#### Task item
Using the records below, return exactly the lines from the one containing "Given: Choose the" through the last, and omit pictures.

#### Information given

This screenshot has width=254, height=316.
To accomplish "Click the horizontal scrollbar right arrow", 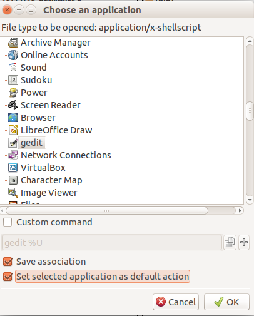I will click(240, 211).
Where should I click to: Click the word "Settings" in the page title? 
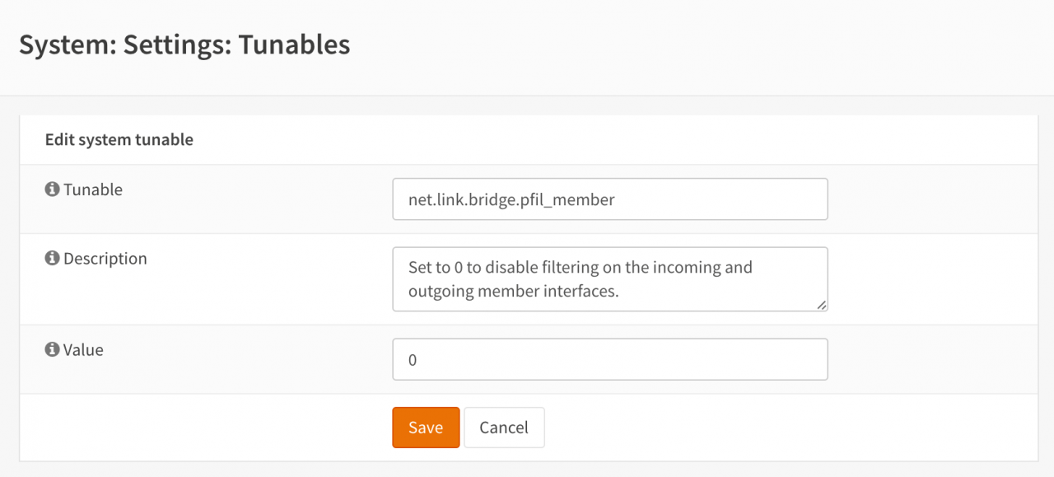tap(173, 44)
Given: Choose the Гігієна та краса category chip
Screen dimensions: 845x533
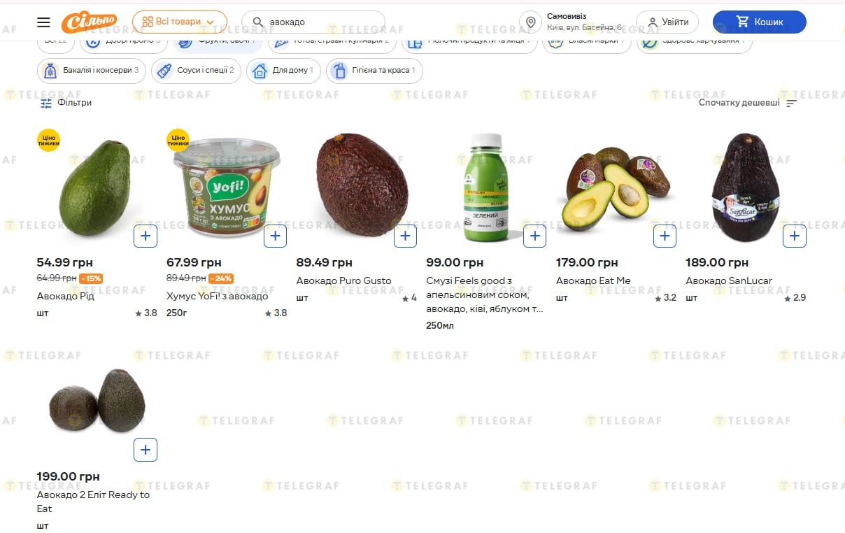Looking at the screenshot, I should coord(374,71).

#### Answer to this task
Given: Choose the Гігієна та краса category chip
Screen dimensions: 845x533
Looking at the screenshot, I should coord(374,71).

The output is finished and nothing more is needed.